Eine Anordnung kann nur hinsichtlich solcher Unterlagen ergehen, auf die sich eine Partei bezogen hat (§ 144 Abs. 1 S. 1 ZPO). Das Bezugnahmekriterium hält die Verbindung zu Dispositionsmaxime und Beibringungsgrundsatz und unterscheidet § 142 ZPO von einer Amtsermittlung.

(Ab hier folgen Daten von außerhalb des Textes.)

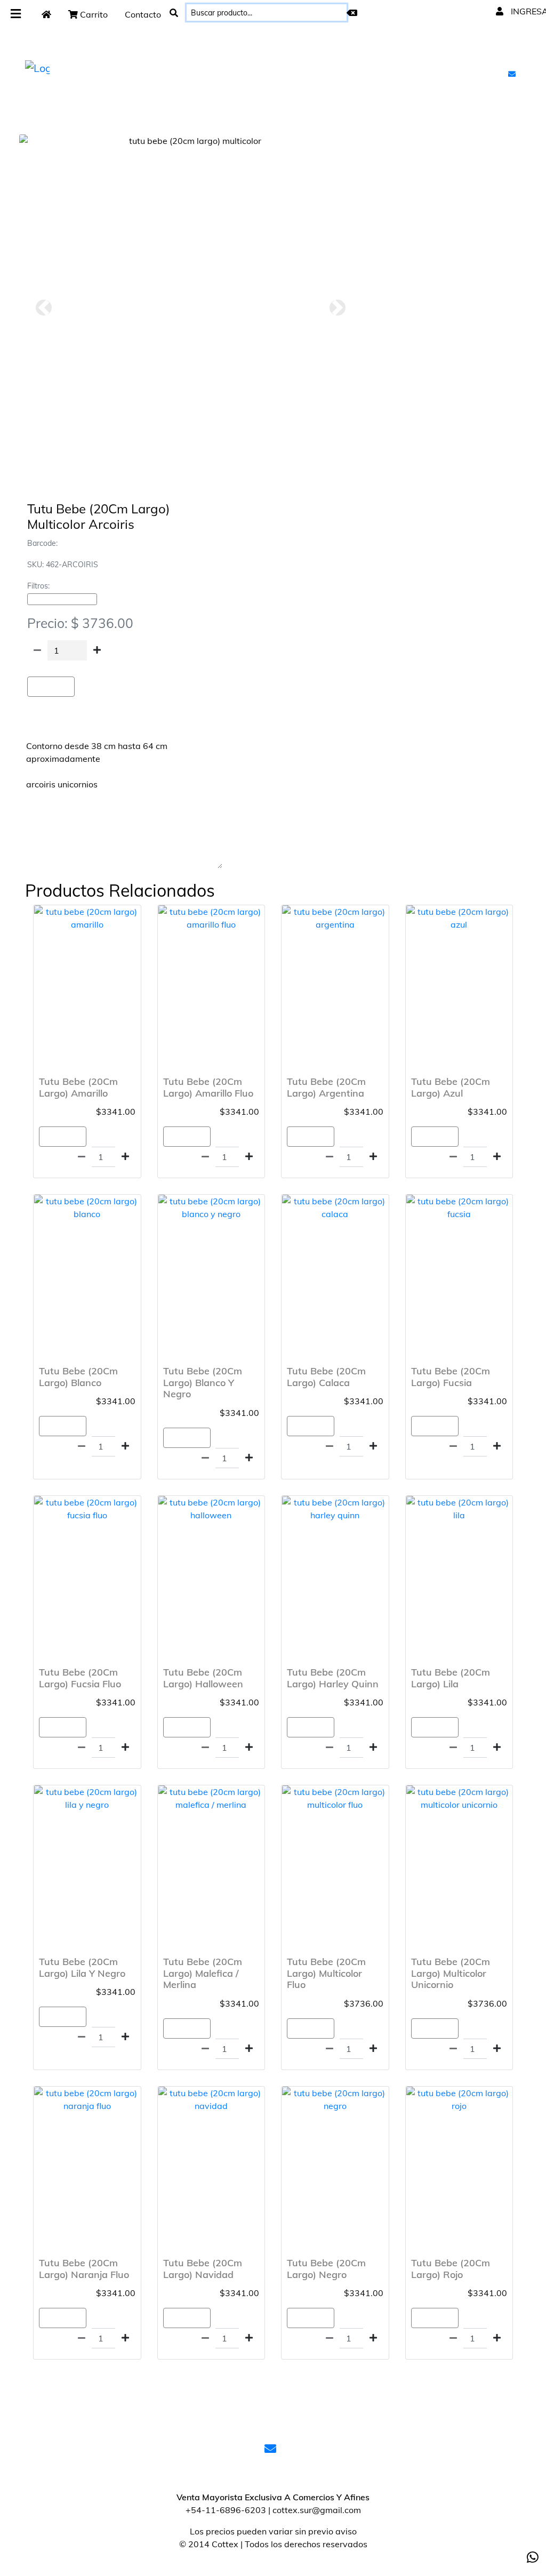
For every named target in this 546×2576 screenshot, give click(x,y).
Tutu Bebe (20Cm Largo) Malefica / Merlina (202, 1973)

Es spielt keine Rolle, durch welche Partei die Bezugnahme erfolgt ist (BGH, Urt. v. 26.6.2007 – XI ZR 277/05, juris Rn 20). Jede Partei ist ohnehin nach § 131 Abs. 1 BGB grundsätzlich verpflichtet, vorbereitenden Schriftsätzen die Urkunden in Abschrift beizufügen, auf die sie Bezug nimmt. § 142 ZPO erfasst hingegen auch Urkunden, die die Partei nicht – auch nicht in Abschrift – vorlegen kann, weil sie sich in den Händen des Gegners oder eines Dritten befinden.
Die Bezugnahme muss die Urkunde so individualisiert bezeichnen, dass diese unter mehreren Unterlagen eindeutig identifiziert werden kann (BGH, Urt. v. 16.3.2017 – I ZR 205/15, juris Rn 30).

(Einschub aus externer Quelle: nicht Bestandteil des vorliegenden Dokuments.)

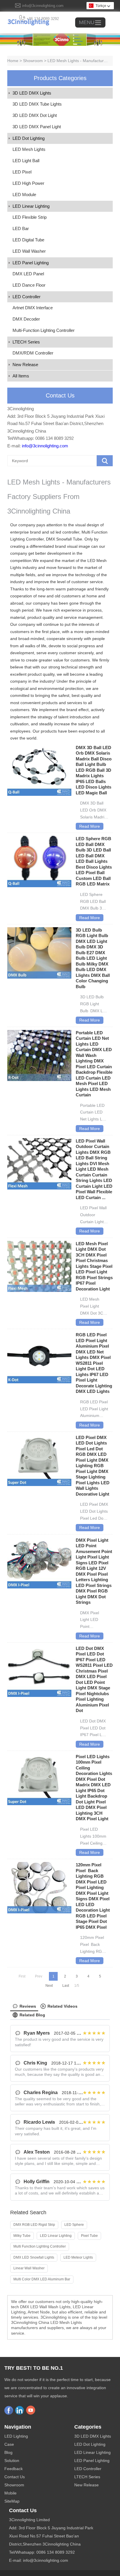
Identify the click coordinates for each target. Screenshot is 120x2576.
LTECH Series (26, 341)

Die Bezugnahme muss nicht ausdrücklich oder unter Verweis auf § 142 ZPO erfolgen. Es reicht aus, dass sich aus dem Vortrag einer Partei sinngemäß ergibt, dass sie sich auf die Urkunde bezieht (BGH a.a.O.).
Hinweis:
Es ist grundsätzlich nicht erforderlich, dass der Inhalt der Urkunde wiedergegeben wird oder bereits bekannt ist. Dies folgt zum einen aus der Systematik des Gesetzes, das nur für einen Beweisantrag nach § 424 Nr. 3 ZPO fordert, den Inhalt der Urkunde möglichst vollständig anzugeben. Zum anderen liefe eine entsprechende Voraussetzung dem Zweck des § 142 Abs. 1 ZPO zuwider, den Sachverhalt und damit den Inhalt der Urkunde erst aufzuklären. Gleichwohl ist es im Hinblick auf das vom Gericht auszuübende Ermessen sinnvoll und wichtig, möglichst konkret zum erwarteten Inhalt der Urkunde und zu den konkreten Tatsachen, auf denen diese Erwartung beruht, vorzutragen.
Eine Urkunde, deren Existenz eine Partei bloß vermutet, kann wirksam in Bezug genommen und Gegenstand einer Vorlegungsanordnung werden, wenn Anhaltspunkte für deren Existenz sprechen. Dies folgt daraus, dass die Bezugnahme Teil des Sachvortrags der Partei ist und für den Sachvortrag gilt, dass die Partei ihn auf eine bloße Vermutung stützen kann, wenn sie keine genaue Kenntnis hat und für die Vermutung Anhaltspunkte sprechen (BGH, Beschl. v. 8.12.2011 – IV ZR 5/10, juris Rn 16; Urt. v. 8.5.2012 – XI ZR 262/10, BGHZ 193, 159–183 Rn 40; BGH, Urt. v. 23.9.2014 – XI ZR 215/13, juris Rn 20). Behauptet der Gegner oder Dritte, die Urkunde existiere nicht, hat das Gericht dies frei zu würdigen.
Praxishinweis:
Prozesstaktisch ist es empfehlenswert, die Bezugnahme möglichst frühzeitig vorzunehmen, um dem Gericht noch vor der ersten mündlichen Verhandlung eine vorbereitende Anordnung an den Gegner, die Urkunde vorzulegen (§ 273 Abs. 2 Nr. 5 ZPO), zu ermöglichen und eine Präklusion wegen Verspätung zu vermeiden (Siegmann AnwBl 2008, 160, 161).